**Given text**

────────

Generics is a Java feature that allows you to define a class or method where the data type it operates on is not fixed at the time of writing, but specified at the point of use. Introduced in Java 5, it is now an indispensable core syntax element in modern Java programming.

1. Why Do We Need Generics?

Without Generics, you would have to use Object (the supreme parent type of everything) to accommodate all possible data types. This forces you to perform manual type casting every time you retrieve a value ((String), (Integer), etc.), and if the cast is wrong, a ClassCastException explodes at runtime.

// Using Object without Generics (DANGEROUS!)
Object item = "Hello";
String s = (String) item; // Manual cast required
Integer n = (Integer) item; // Runtime Error! ClassCastException thrown

2. Creating a Generic Class

By convention, type parameters use single uppercase letters. (T = Type, E = Element, K = Key, V = Value)

────────

**Saved data entries**
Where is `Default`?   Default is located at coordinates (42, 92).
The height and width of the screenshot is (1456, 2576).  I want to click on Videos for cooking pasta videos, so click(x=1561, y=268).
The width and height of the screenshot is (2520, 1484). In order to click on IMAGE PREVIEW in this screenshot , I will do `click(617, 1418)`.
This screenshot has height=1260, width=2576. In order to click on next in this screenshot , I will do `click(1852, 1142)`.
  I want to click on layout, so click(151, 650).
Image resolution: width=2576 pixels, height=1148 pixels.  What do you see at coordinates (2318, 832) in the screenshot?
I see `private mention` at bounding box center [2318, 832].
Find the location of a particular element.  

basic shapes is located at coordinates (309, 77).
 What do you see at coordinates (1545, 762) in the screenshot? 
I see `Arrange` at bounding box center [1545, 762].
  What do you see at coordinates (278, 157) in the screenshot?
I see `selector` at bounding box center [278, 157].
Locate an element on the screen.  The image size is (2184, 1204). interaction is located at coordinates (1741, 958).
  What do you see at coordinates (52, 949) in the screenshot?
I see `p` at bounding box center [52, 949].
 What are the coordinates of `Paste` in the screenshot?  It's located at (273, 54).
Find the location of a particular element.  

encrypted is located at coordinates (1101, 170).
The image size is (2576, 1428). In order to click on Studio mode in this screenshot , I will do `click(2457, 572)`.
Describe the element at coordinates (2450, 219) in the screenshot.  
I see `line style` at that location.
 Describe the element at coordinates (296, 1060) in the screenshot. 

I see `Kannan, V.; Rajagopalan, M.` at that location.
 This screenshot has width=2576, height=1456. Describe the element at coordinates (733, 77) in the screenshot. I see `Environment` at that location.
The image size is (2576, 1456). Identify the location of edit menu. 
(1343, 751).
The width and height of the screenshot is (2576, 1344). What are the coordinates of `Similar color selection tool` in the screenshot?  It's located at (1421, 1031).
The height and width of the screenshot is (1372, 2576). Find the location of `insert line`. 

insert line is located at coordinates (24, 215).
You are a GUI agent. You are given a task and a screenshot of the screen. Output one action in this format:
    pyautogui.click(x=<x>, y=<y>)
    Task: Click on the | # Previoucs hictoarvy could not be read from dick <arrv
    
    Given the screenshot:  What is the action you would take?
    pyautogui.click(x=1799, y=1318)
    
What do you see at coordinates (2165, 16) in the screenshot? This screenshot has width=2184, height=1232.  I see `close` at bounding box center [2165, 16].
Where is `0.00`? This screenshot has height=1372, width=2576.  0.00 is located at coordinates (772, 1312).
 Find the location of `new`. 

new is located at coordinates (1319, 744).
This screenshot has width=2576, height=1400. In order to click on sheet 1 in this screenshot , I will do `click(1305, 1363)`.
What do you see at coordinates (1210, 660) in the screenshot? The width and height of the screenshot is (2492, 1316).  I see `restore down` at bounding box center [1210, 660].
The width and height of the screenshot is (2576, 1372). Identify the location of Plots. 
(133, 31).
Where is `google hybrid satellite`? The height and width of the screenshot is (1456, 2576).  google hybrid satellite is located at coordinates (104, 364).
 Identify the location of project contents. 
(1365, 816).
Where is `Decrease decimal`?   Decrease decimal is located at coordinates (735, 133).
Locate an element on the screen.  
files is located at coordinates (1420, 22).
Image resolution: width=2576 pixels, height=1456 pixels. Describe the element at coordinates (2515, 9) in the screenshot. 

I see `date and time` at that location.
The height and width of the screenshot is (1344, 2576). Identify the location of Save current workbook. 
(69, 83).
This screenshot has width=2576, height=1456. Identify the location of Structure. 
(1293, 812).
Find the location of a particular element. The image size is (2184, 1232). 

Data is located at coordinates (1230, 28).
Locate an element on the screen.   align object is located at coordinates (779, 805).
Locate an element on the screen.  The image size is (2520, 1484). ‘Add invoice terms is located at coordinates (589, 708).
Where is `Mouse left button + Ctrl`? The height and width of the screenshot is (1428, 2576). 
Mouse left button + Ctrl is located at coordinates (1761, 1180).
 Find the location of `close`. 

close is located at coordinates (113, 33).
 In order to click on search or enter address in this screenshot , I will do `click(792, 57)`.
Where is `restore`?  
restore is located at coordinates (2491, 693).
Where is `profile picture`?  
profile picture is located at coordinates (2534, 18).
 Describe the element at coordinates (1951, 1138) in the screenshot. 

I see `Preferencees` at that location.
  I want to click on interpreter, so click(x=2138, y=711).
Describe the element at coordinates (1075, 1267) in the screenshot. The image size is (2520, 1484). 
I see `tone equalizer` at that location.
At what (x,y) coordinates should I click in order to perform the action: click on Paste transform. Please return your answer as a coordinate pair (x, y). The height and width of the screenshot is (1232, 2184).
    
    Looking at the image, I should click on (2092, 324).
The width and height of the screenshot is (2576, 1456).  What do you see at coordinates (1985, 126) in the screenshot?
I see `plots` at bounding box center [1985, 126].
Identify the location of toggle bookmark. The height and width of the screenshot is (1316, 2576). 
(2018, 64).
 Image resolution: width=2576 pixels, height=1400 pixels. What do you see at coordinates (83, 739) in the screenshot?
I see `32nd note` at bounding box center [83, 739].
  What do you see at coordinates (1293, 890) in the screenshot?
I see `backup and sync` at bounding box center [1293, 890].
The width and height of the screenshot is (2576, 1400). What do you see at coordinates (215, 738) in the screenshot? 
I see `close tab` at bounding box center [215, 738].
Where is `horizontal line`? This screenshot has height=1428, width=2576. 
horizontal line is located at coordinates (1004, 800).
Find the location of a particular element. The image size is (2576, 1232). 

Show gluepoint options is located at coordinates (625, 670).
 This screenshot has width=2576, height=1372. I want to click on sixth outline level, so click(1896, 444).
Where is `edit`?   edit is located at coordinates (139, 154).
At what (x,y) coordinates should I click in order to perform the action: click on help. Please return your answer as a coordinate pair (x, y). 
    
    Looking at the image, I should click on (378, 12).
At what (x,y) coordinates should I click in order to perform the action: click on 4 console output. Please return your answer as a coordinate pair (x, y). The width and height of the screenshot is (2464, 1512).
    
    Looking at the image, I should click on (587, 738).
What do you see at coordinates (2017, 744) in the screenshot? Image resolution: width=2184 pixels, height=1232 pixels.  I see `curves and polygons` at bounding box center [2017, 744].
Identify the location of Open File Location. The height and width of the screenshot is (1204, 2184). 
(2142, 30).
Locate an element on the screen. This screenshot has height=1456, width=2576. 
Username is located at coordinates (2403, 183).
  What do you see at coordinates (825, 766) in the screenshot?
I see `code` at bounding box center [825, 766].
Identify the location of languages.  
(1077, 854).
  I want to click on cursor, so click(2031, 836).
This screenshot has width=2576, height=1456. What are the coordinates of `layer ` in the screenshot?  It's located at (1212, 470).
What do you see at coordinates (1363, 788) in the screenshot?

────────

**Exercise description**
Extract the passage of the Java generics text from "1. Why Do We" to "explodes at runtime.", copying it word for word. The data above is separate material from the Java generics text.

**Exercise result**
1. Why Do We Need Generics?

Without Generics, you would have to use Object (the supreme parent type of everything) to accommodate all possible data types. This forces you to perform manual type casting every time you retrieve a value ((String), (Integer), etc.), and if the cast is wrong, a ClassCastException explodes at runtime.